What the task asks: Copy verbatim the span of lines beginning at the line that contains "The image size" and ending with the final line of the data. Exclude pictures from the copy.

### Working data ###

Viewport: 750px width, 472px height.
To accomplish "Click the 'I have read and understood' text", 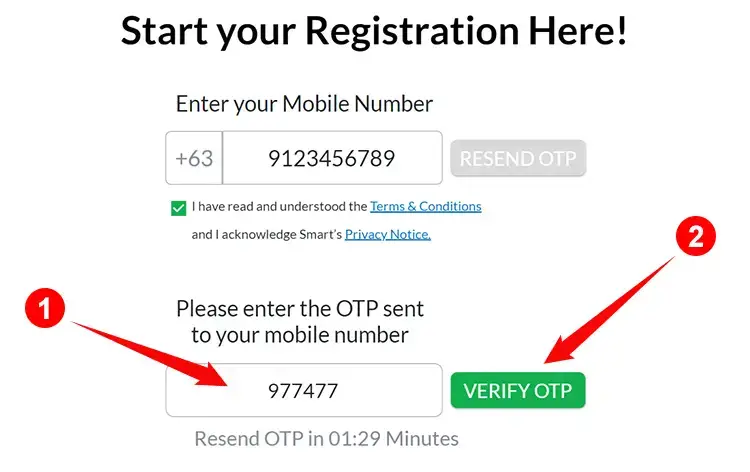I will [279, 206].
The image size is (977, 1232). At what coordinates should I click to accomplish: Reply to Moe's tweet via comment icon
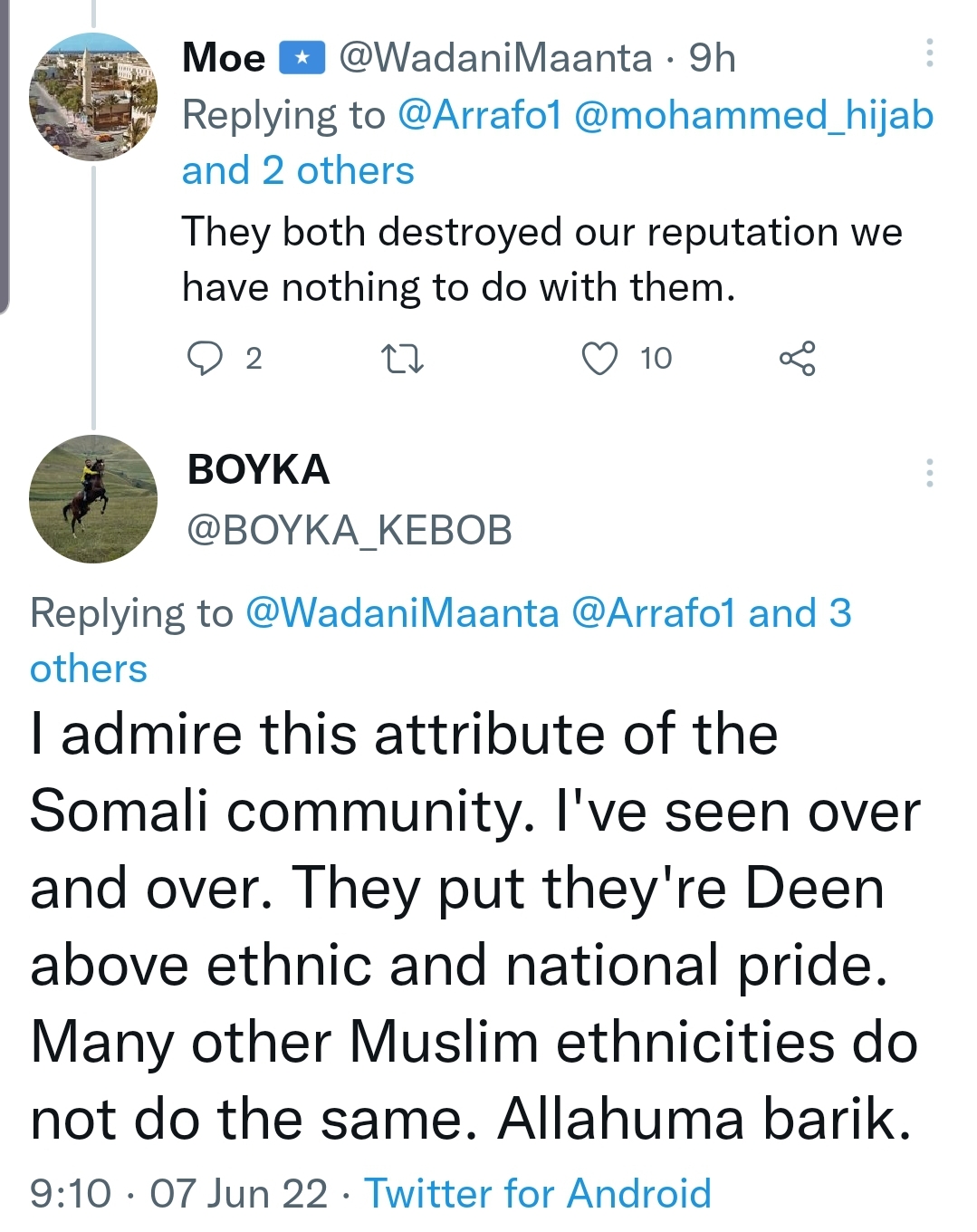pyautogui.click(x=206, y=359)
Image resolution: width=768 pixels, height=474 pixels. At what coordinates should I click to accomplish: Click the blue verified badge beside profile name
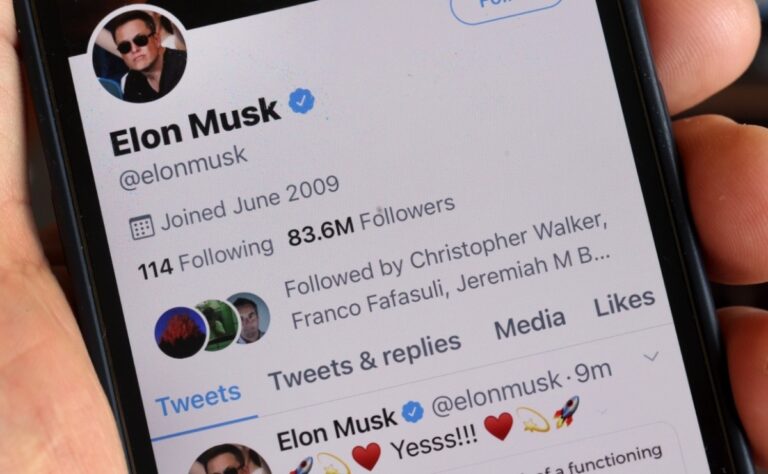tap(302, 101)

###

Problem solution:
The image size is (977, 1232). At what coordinates should I click to accomplish: Reply to Moe's tweet via comment icon
pyautogui.click(x=206, y=359)
Image resolution: width=768 pixels, height=474 pixels. At what coordinates should I click to accomplish: Click the blue verified badge beside profile name
tap(302, 101)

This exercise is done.